§ REQUIREMENT
Restate exactly the lines below, from the one containing "This screenshot has height=576, width=1024." through the final line, and leave out the pictures.

━━━━

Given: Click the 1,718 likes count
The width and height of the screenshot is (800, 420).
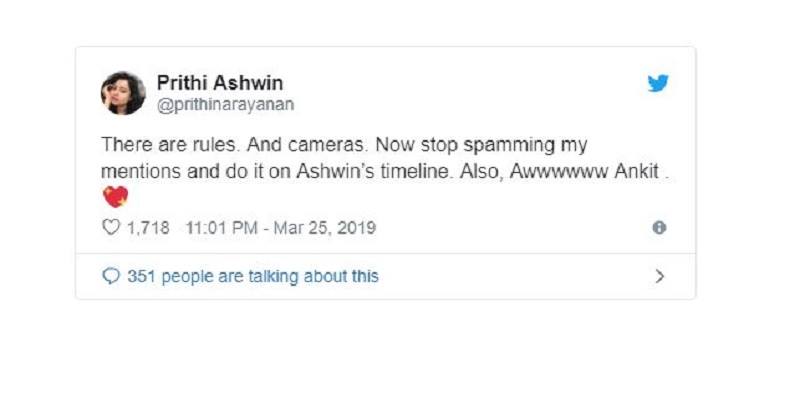Looking at the screenshot, I should pos(148,228).
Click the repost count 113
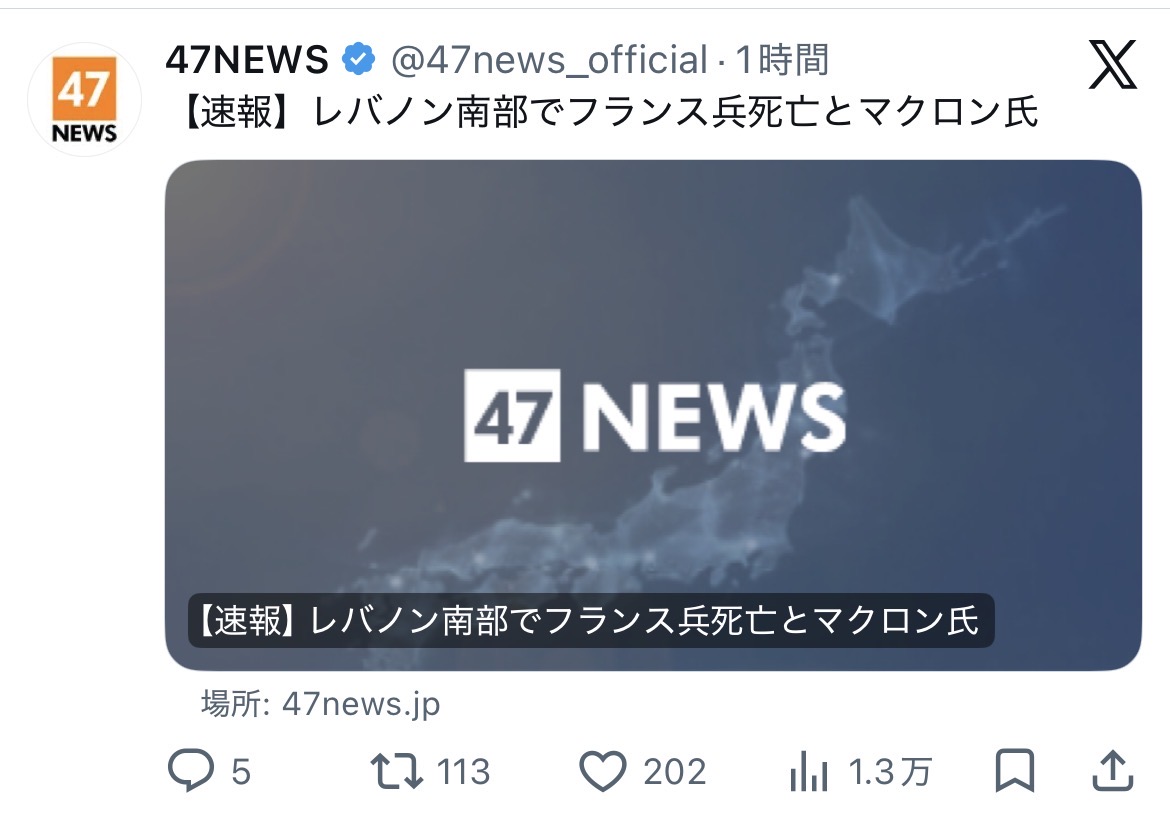 [463, 772]
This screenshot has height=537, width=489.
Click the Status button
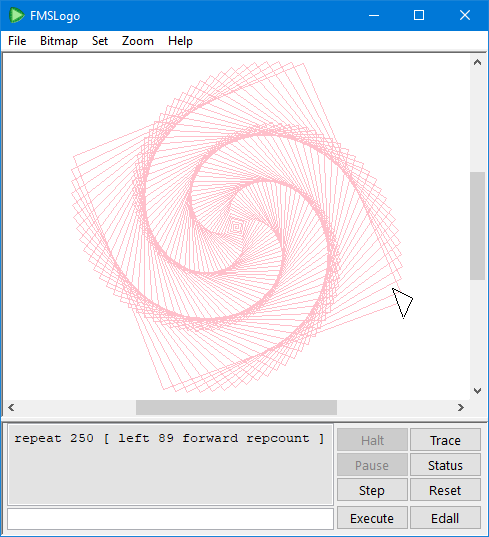(x=445, y=465)
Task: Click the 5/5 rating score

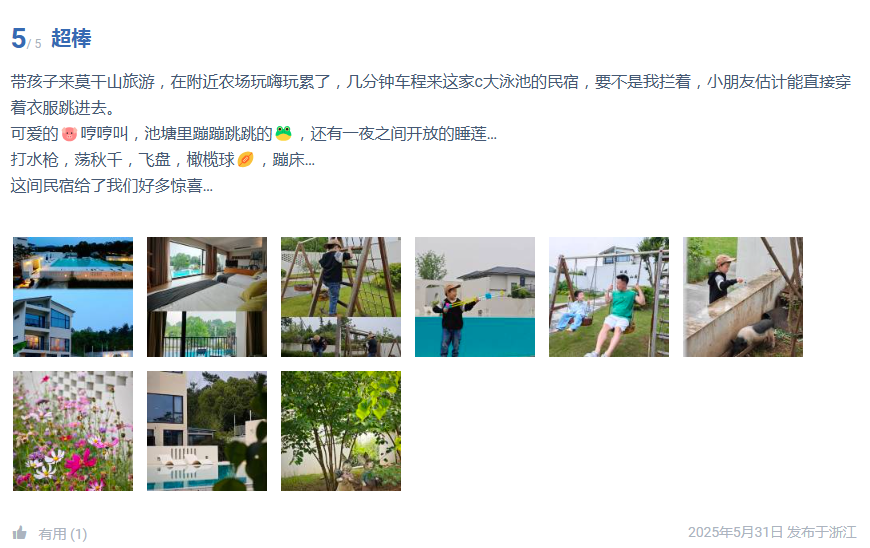Action: tap(26, 38)
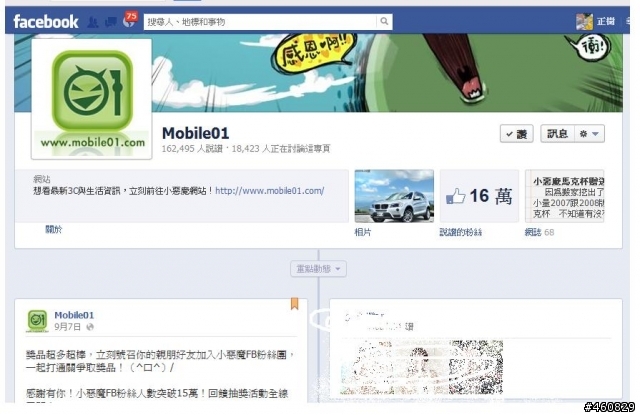Open the 網誌 notes tile
This screenshot has width=640, height=415.
pyautogui.click(x=564, y=196)
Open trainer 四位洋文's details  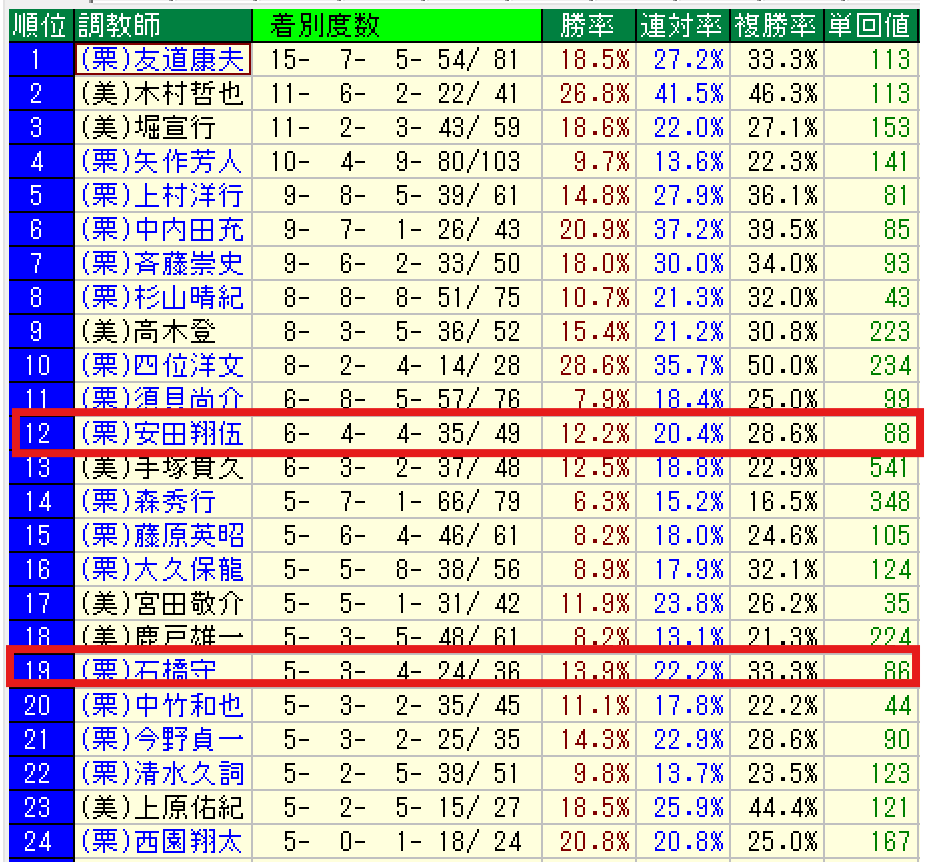pyautogui.click(x=162, y=365)
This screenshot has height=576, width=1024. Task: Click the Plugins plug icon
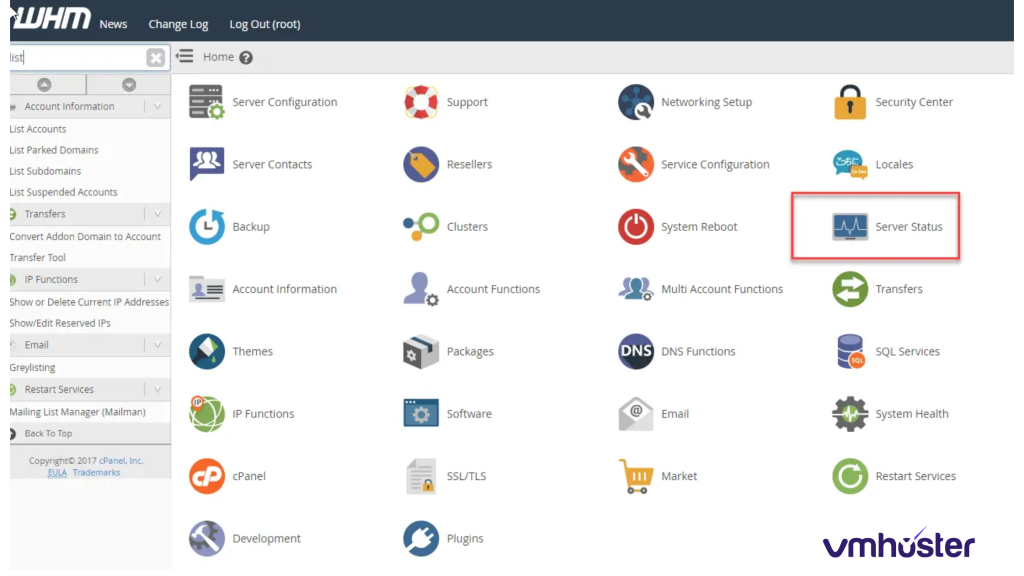click(419, 538)
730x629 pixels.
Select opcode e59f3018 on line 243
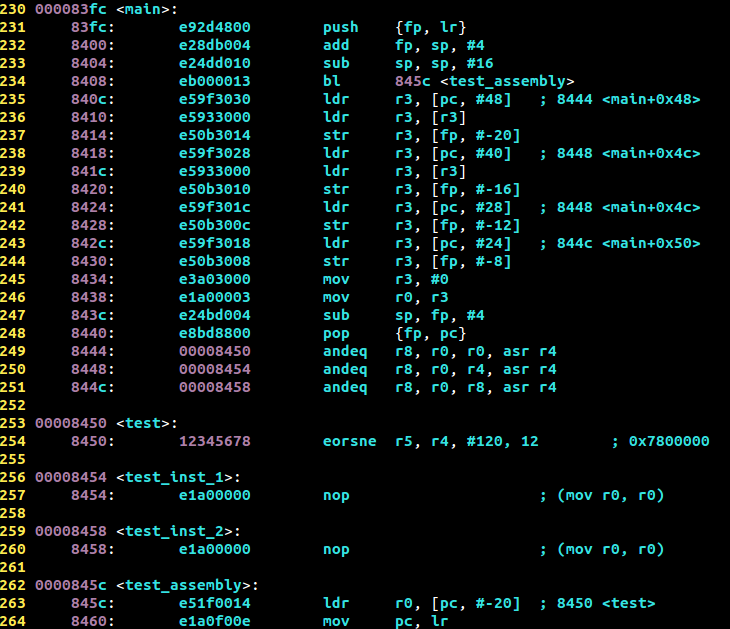(215, 243)
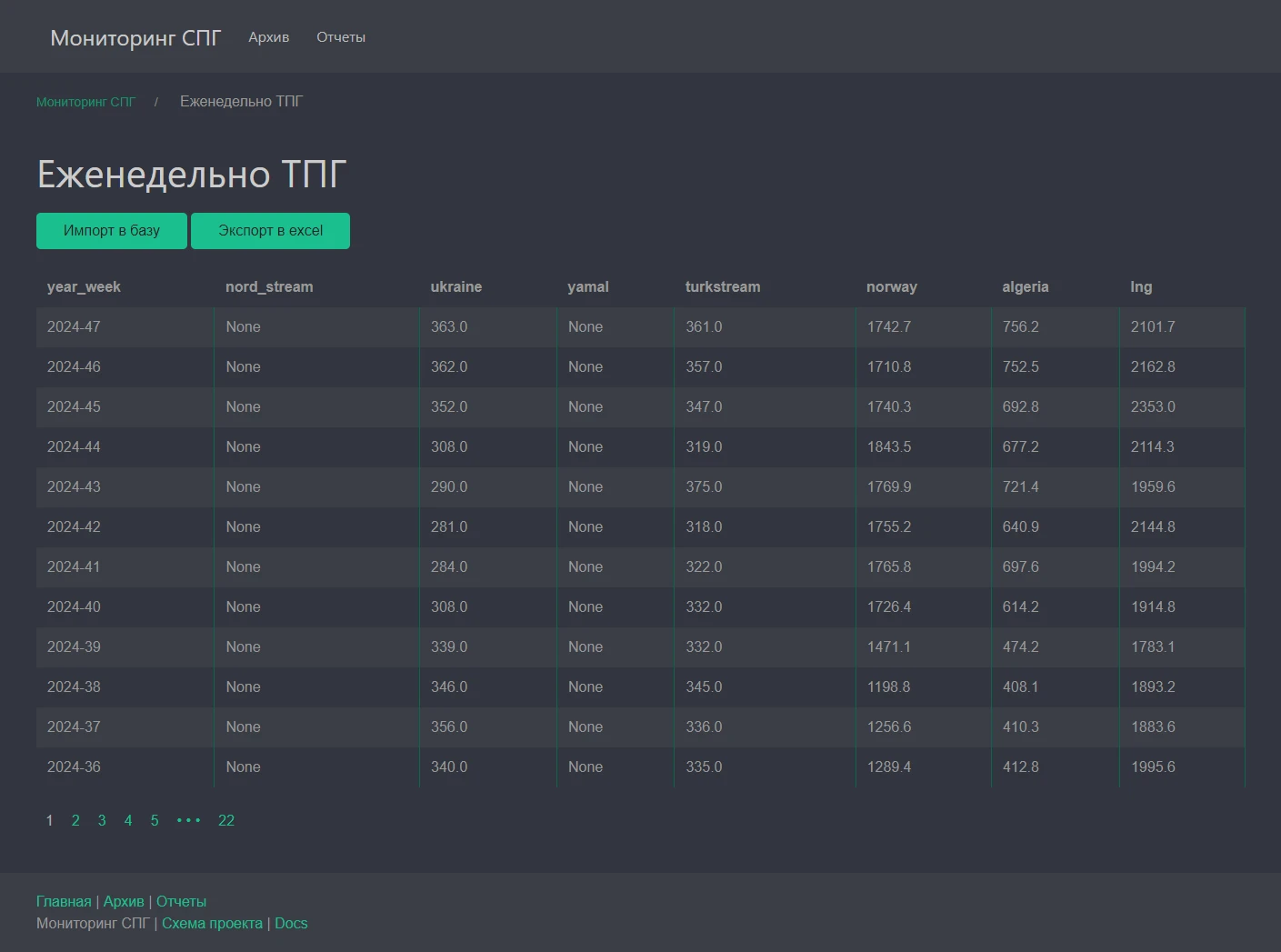
Task: Click the lng column header
Action: (1141, 286)
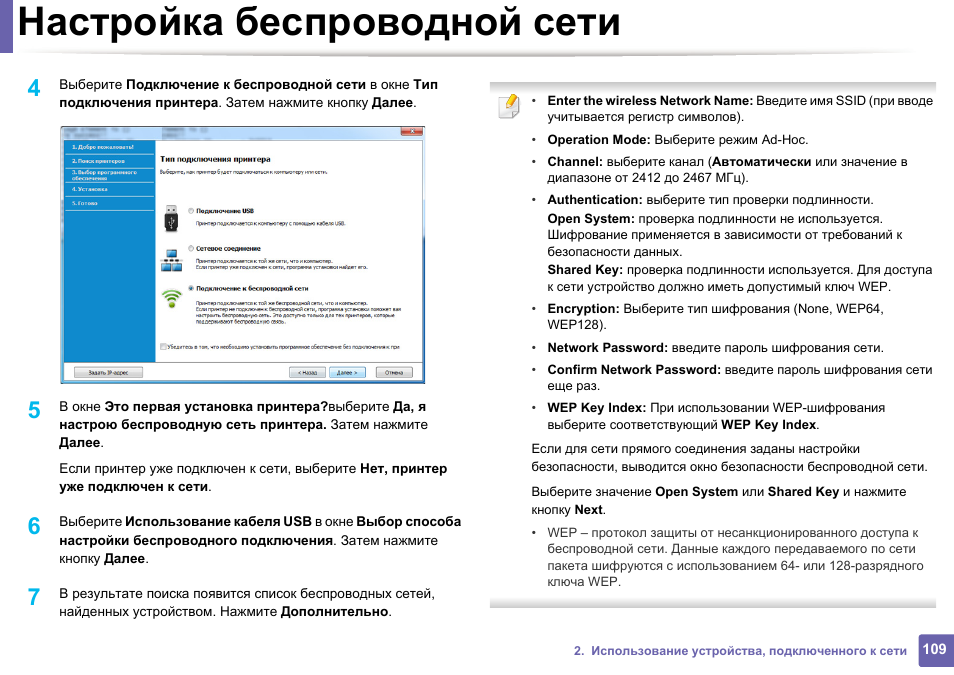Click the note pencil icon beside tips
954x675 pixels.
click(509, 104)
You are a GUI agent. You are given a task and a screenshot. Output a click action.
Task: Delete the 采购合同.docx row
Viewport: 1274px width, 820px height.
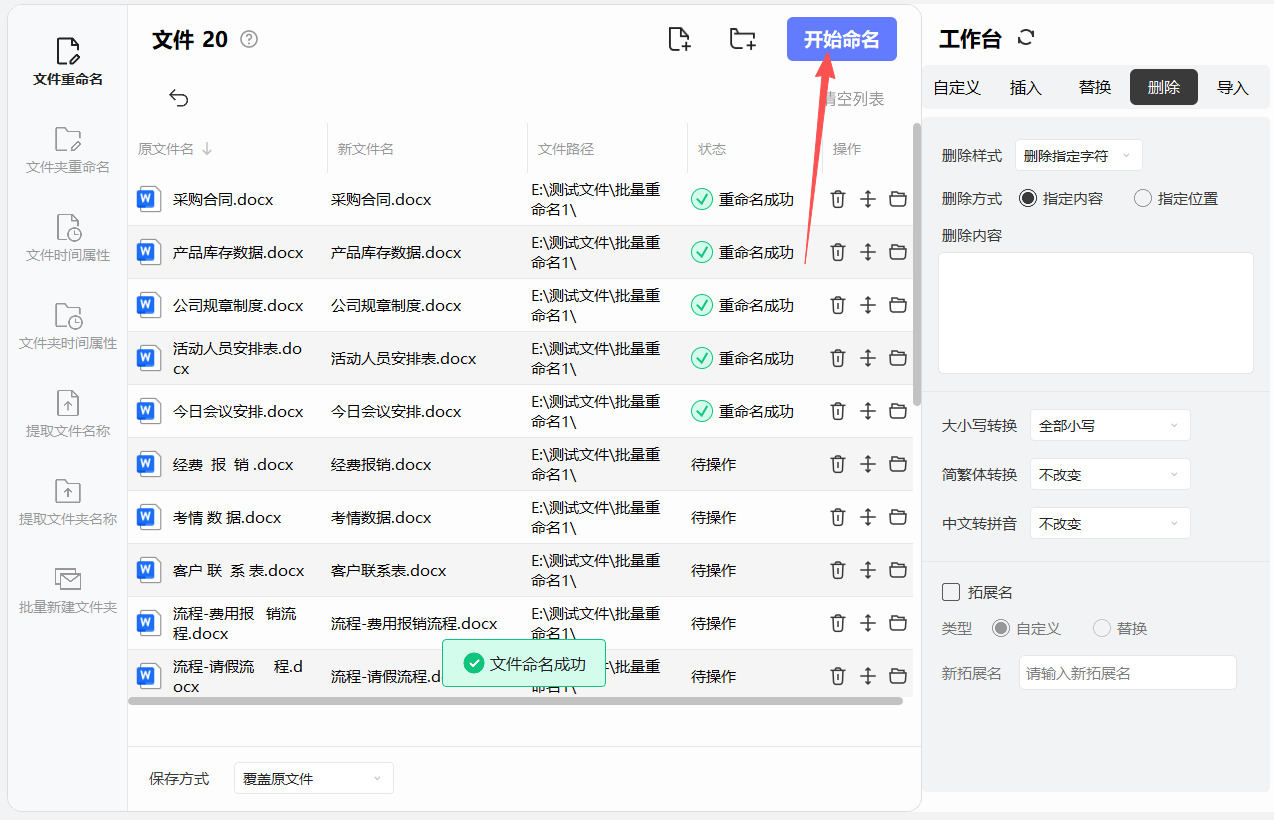pyautogui.click(x=838, y=199)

━━━━

§ ANSWER SPACE
This screenshot has height=576, width=1024. Task: Click the Plugins plug icon
click(419, 538)
730x629 pixels.
Select opcode e59f3018 on line 243
(215, 243)
Task: Click the lng column header
Action: (1141, 286)
Click the note pencil icon beside tips
954x675 pixels.
click(509, 104)
You are a GUI agent. You are given a task and a screenshot. Output a click action.
Task: Delete the 采购合同.docx row
Viewport: 1274px width, 820px height.
pyautogui.click(x=838, y=199)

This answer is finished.